Before he died in 2006, my father asked me for feedback on a draft of his memoir My Life in the Aerospace Electronics Business. I knew nothing about aerospace electronics or electrical engineering. To him it didn’t matter. I happened to be visiting from the Bay Area that summer. Up until that point, I knew my father spent every morning outside on the patio in his blue terry cloth robe, chain-smoking Marlboros and filling in the LA Times crossword puzzle. I was enthusiastic when he told me about his project. He was in his early seventies, bored, and mad about not working anymore. Big Ed (the nickname given to him by my aunties), had earned his PhD in electrical engineering while working in the defense industry. A part-time job teaching electronic circuits eventually led to becoming dean of engineering at Pacific States University. Heading a department was still part-time (evenings and weekends) while he project managed attack missile systems and planetary probes. Work should have been my father’s nickname.

One afternoon he asked me to drive him to Kinkos to make copies of his manuscript. Before we left the house, he handed me a lean pile of typewritten pages sprinkled with typographical carets, cross-outs, and stet instructions. Included with the IBM Selectric pages were half a dozen Xeroxed copies of photographs labeled with sticky notes, and a hand-drawn chart entitled the Art of Miscommunication. Okay, I said. Was this the beginning? No, he replied. This was it. The entirety of a life boiled down to the length of an engineering proposal, I thought.

I needed to be tender. My father was trusting me to read his work. I hadn’t published a book, so I had no clue about process. But I understood adaptive transformations. I had earned a bachelor’s in fine arts on the five-year plan after dumping psychology, pragmatically followed by an MBA and a job in corporate financial planning and analysis. Now, I was a new poet who had switched my MFA creative writing concentration to playwriting midstream.

Providing feedback in a writing workshop for some is a blood sport. Sharing suggestions with a parent was different. The fact that my mother and siblings apparently had misgivings about his commitment to writing was the main reason to tread lightly. But it was clear in the way my father thanked me as the Kinko’s clerk placed his slim volume in a kraft bag, that my input meant a lot to him.

Prior to reading his manuscript, I knew very little about the details of my father’s youth. I’ve never seen a picture of my father’s father or his step-father.
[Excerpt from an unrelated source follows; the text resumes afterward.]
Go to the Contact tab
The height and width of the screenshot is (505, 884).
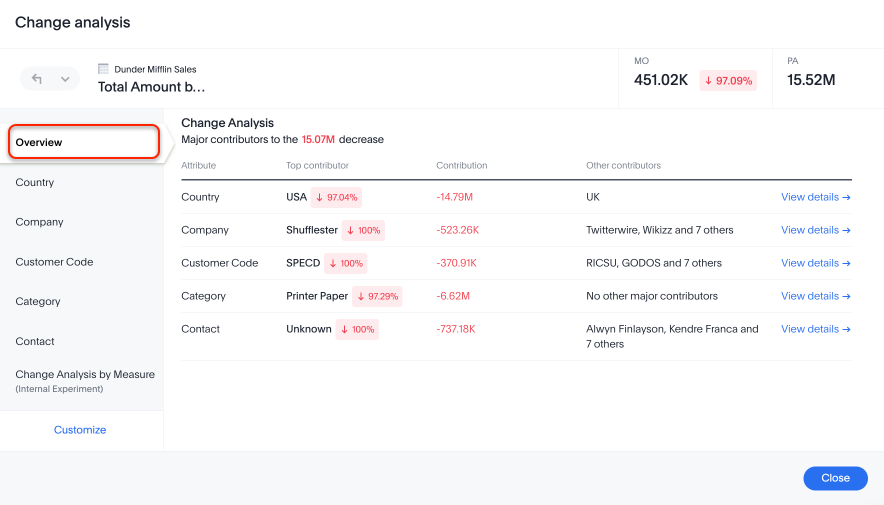click(35, 341)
I had no idea he had intended to be a civil engineer, but it made sense given his engineering battalion experience during the Korean War as a teenager. We lived in Southern California, a defense contractor and aerospace hub. My father eventually had a security clearance. I remember my parents talked about his trips to Edwards and Eglin air force bases. There is an element I suppose, in everyone’s professional journey of being in the right place at the right time. As Elon Musk undoubtedly knows, right place right time is especially true for a successful mission to Mars.

Looking back at old Polaroids from the sixties, I’d often be the only one in family photos with my fist in the air. As a first grader, I didn’t fully understand the Vietnam War, but I was on the side of anti-war protestors and the Black Panther Party. Hah, an activist at six! By the time I was twelve, my political views were fully formed and informed. I supported Shirley Chisolm for president; I did not support the Vietnam War or the military-industrial complex, which put me at odds with how my father supported us. I was vocal about it. He kept his feelings about my adolescent outrage to himself.

My father’s engineering discipline was guidance, navigation, and control. One of the photos in My Life in the Aerospace Electronics Business documents the hand-off of a bearing and range computer indicator for Grumman’s A-6A attack aircraft, which was used in the Vietnam War. My father is smiling with colleagues, his large left hand resting on his company’s special equipment for their photo op. But as I learned from his manuscript, my father’s professional success hadn’t been linear.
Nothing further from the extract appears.